La journée type commence à 8 heures : l’étudiant organise son emploi du temps selon ses désirs, mais en général, il sort de classe à 15h30. Ensuite, c’est séance de travail en groupe à la bibliothèque. Antonio’s Nut House, vétuste bar à deux pas du campus, est le lieu de rendez-vous après le travail. Dans un brouhaha continu, on trinque à la bière, mange une cuisine mexicaine peu chère et s’époumone devant une finale de NBA Miami-Oklahoma. Le jukebox crache un morceau de Guns N’Roses. Vers 21h30, la fin du match sifflée, le calme revient, les étudiants retournent à leurs homeworks.

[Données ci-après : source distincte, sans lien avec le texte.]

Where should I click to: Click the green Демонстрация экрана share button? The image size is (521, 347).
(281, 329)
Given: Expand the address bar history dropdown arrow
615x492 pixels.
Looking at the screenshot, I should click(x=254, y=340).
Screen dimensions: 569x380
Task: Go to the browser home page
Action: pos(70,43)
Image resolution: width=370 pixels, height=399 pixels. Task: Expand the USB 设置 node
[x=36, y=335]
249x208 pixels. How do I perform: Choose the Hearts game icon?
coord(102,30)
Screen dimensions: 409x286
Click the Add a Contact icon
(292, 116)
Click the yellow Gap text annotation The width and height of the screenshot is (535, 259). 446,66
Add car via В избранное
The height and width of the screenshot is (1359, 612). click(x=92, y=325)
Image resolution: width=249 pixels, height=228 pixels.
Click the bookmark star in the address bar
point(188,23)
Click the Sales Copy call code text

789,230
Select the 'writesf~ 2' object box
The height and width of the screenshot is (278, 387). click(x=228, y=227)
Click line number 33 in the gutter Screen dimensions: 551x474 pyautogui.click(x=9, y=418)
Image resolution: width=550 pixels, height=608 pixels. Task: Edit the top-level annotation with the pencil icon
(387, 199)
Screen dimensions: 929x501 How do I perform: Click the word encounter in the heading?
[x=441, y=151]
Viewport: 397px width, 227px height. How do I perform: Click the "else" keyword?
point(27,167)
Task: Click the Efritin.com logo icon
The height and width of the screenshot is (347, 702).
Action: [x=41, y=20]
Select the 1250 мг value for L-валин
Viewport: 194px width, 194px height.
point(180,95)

Les festivités sur le campus sont peu fréquentes. « L’alcool circule comme si l’on pouvait boire à partir de 18 ans et l’administration ferme les yeux », raconte avec malice Claire Negiar. « Pour les drogues, la consommation se fait très discrète, souvent dans des chambres isolées. » Certaines soirées sont organisées par les fameuses fraternités qui gardent à Stanford une influence limitée. « Elles ne sont pas essentielles à la vie sociale, à l’inverse d’autres facs, mais permettent de rencontrer des gens », note Kevin Xu, membre des Alpha Kappa Psi, confrérie plébiscitée par les futurs hommes d’affaires.

La famille Stanford se perpétue à travers son fort réseau d’anciens. Du fait de la proximité de la Silicon Valley, nombre de fondateurs ou de PDG du secteur des nouvelles technologies répondent présents pour donner des conférences et partager leur expérience. Ces illustres de la vallée, cultivés par l’université comme modèles de réussite, le rendent bien. Sur les 4,1 milliards de dollars du budget total de la faculté, 20% proviennent de dons. « Il y a une sorte d’obligation morale à aider son université », explique Eric Benhamou.

Les élèves couronnés de succès apposent leur nom sur les bâtiments du campus, contre rémunération. Jerry Yang, William Hewlett, David Packard ont sauté le pas. Pour graver son patronyme sur une enceinte, il faut compter entre 20 et 50 millions de dollars. « C’est une fierté », affirme Eric Benhamou. Chaque département cultive son réseau via des réunions au maximum tous les cinq ans. « C’est surtout utile professionnellement », explique Romain David. « Dès que l’on pose une question par e-mail, pour un recrutement par exemple, en moins de dix minutes on reçoit un soutien. »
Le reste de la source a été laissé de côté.